Dataset items:

※ ※ ※

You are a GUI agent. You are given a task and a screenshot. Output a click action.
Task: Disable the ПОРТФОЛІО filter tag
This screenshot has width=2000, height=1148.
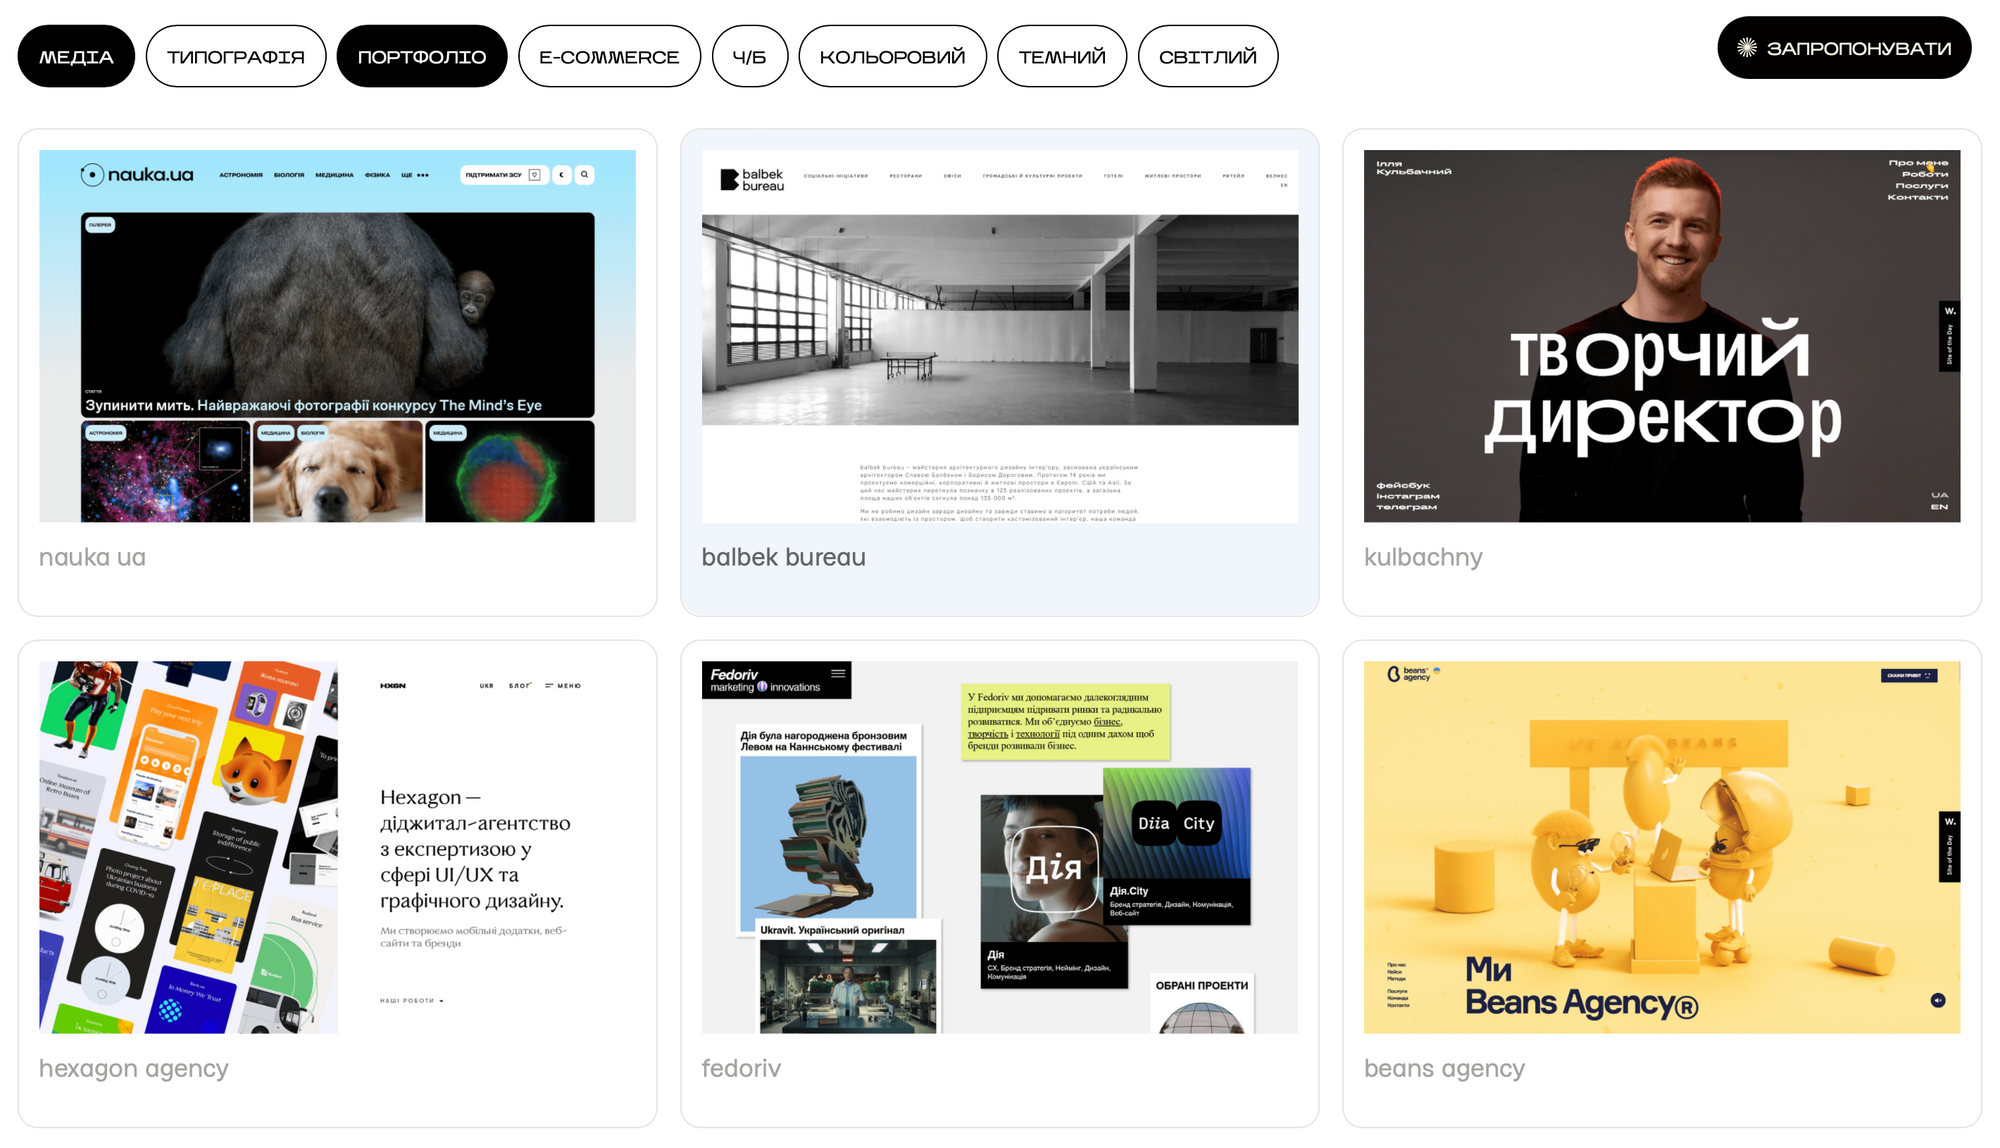point(421,57)
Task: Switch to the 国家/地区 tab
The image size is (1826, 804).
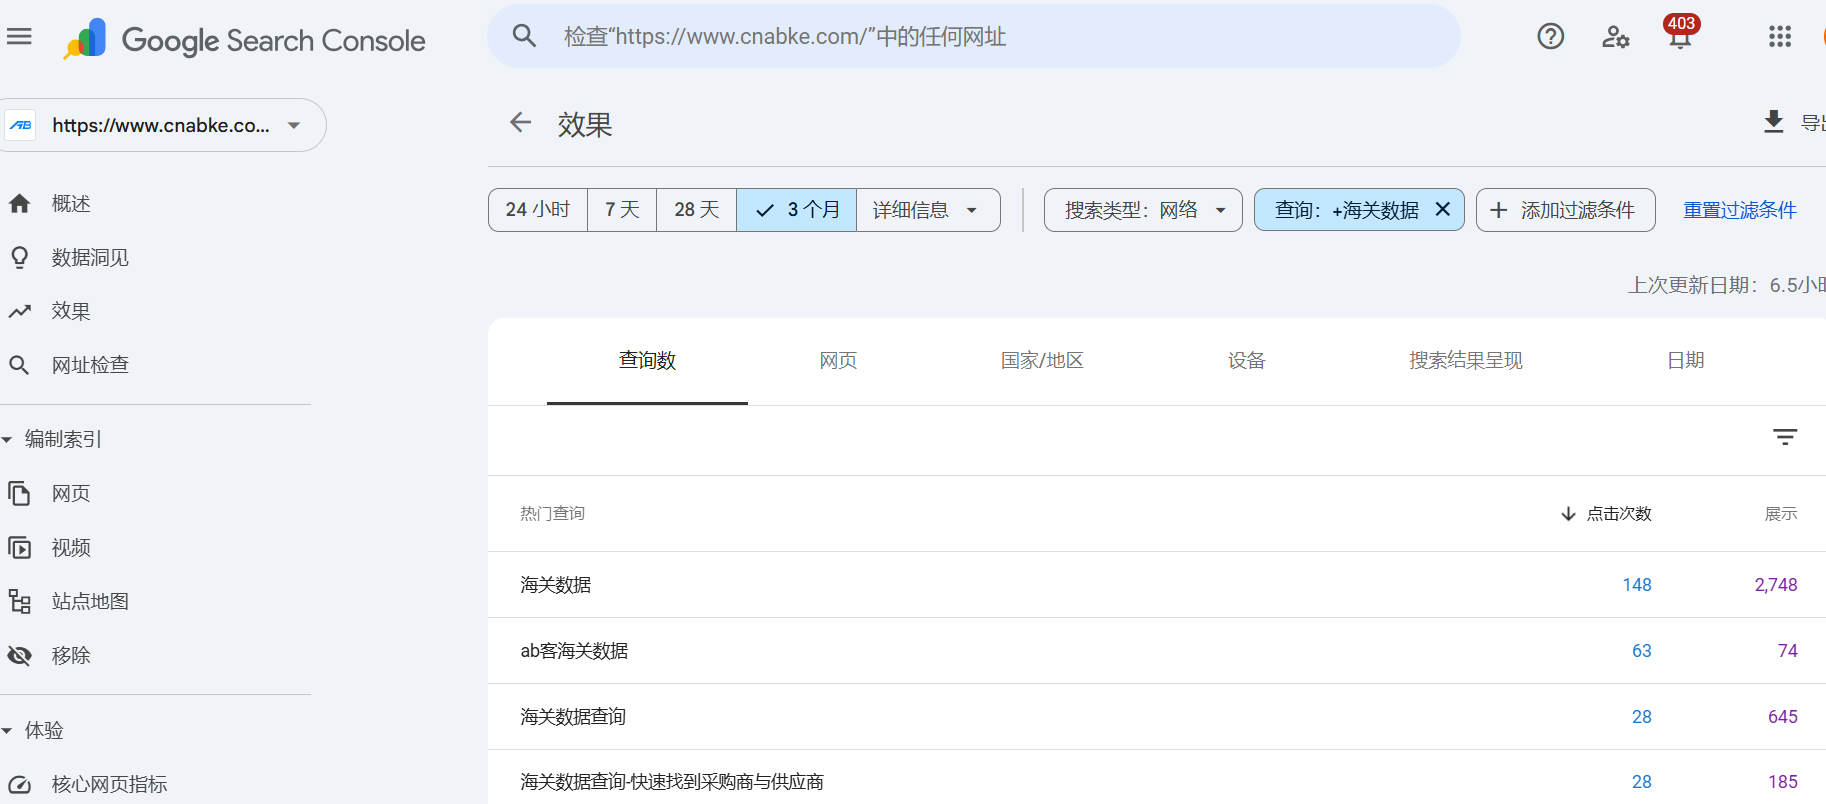Action: pyautogui.click(x=1042, y=361)

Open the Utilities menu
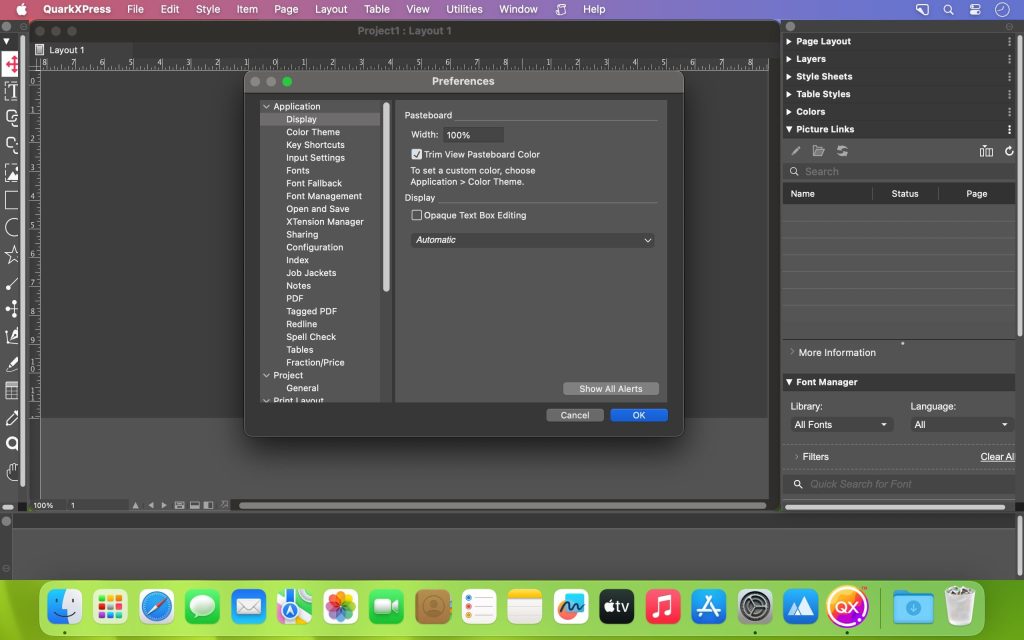tap(463, 9)

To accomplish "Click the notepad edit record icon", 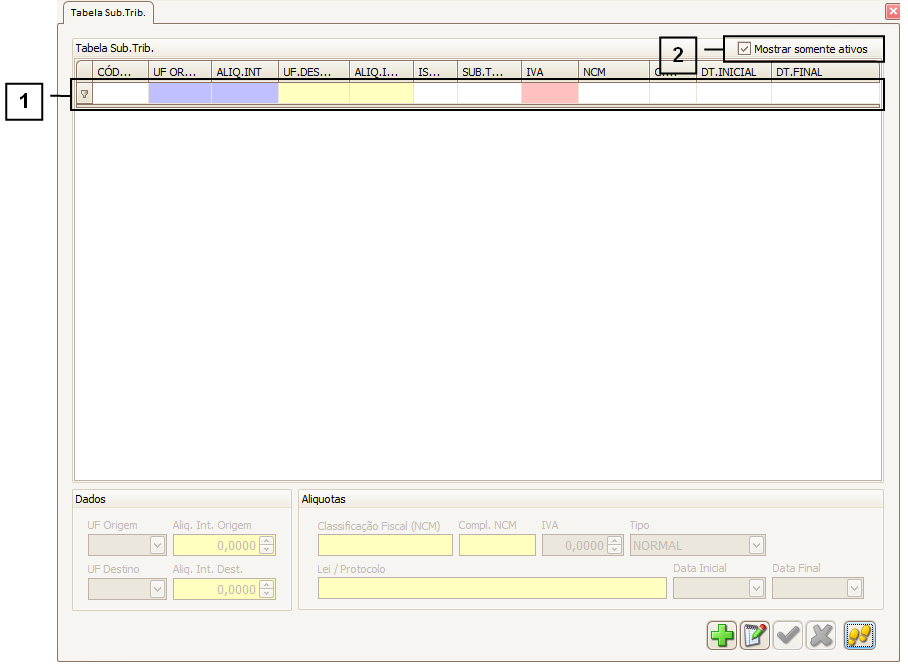I will [x=755, y=635].
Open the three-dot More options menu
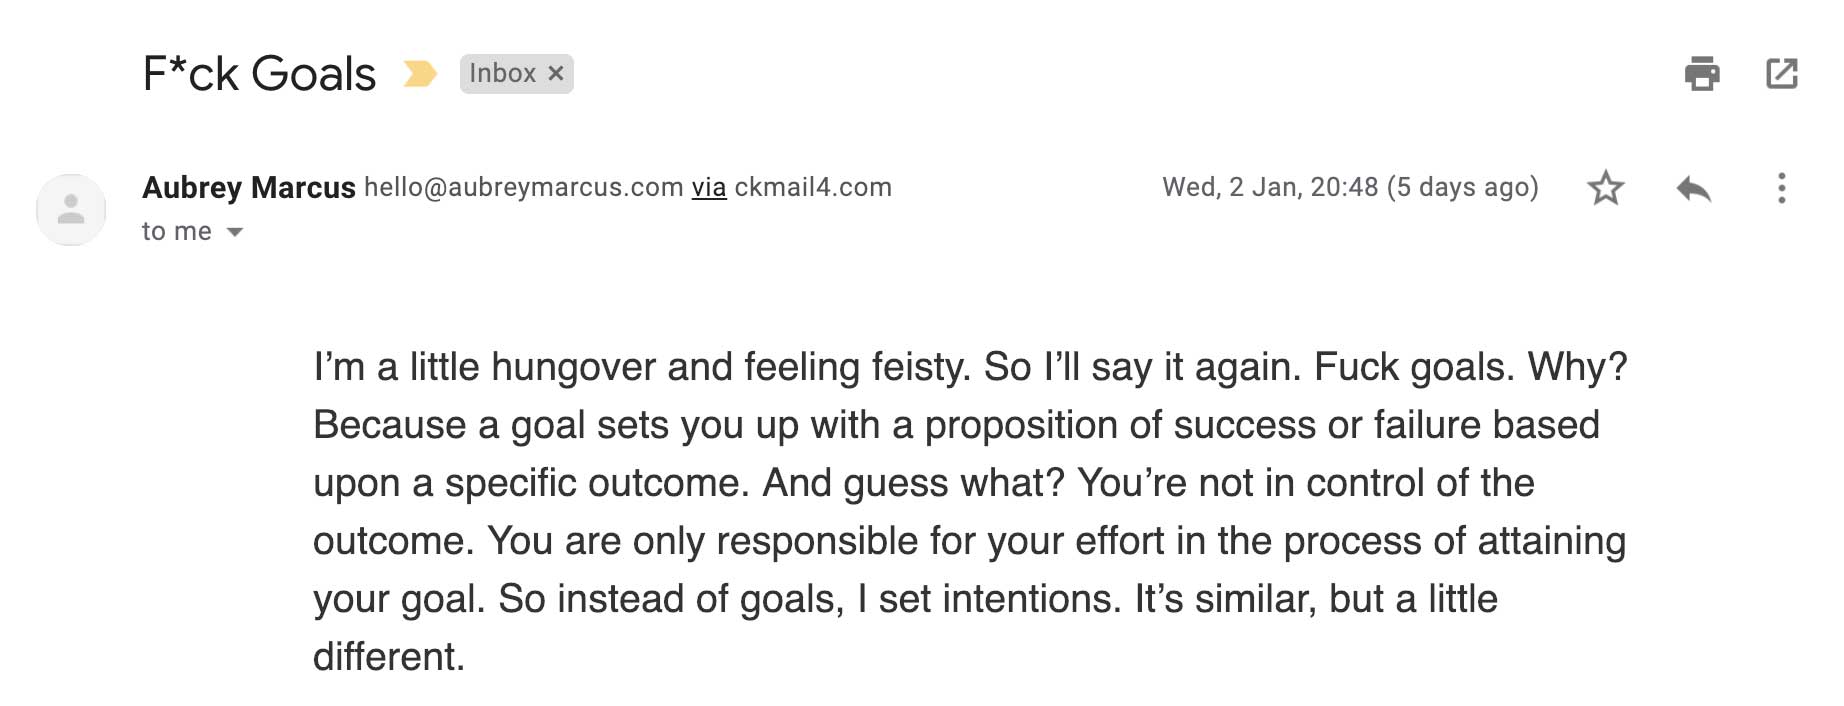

※ ※ ※

Count the lines in the items above that contain the string "menu", treating case as significant. Give the number only.

Reply
2